Een hoofdkenmerk van de Deep State is dat deze onzichtbaar is en minder gemakkelijk te omschrijven, omdat zij voornamelijk in de schaduw opereert. De regering vormt de zichtbare top van een ijsberg die zich voor een groot deel onder water bevindt, zoals ook de surveillance van de bevolking en de martelingen van vermeende terroristen om een bekentenis af te dwingen.
“De Deep State is geen uitdrukking van een geheime samenzwering of besloten kliek. Het geloof in overkoepelende samenzweringen en deskundige georganiseerde ‘cover-ups’ die deze samenzweringen decennia verborgen houden, wordt niet bevestigd door logica, feiten en ervaringen.” Er is geen verborgen meester-plan van een demonische figuur of iets dergelijks. (p33)

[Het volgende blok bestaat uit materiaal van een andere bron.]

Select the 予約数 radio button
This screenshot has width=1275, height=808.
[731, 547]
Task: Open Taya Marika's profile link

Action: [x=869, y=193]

De Deep State bestaat uit instanties voor nationale veiligheid en wetgevende instellingen, vooral in de Departementen van Defensie, Buitenlandse Zaken, Homeland Securtity, de CIA en ook Justitie en Financiën, dat nauwe betrekkingen met Wall Street onderhoudt. “De Deep State bestaat niet alleen uit regeringsinstellingen." Ook private ondernemingen en instellingen zijn er deel van.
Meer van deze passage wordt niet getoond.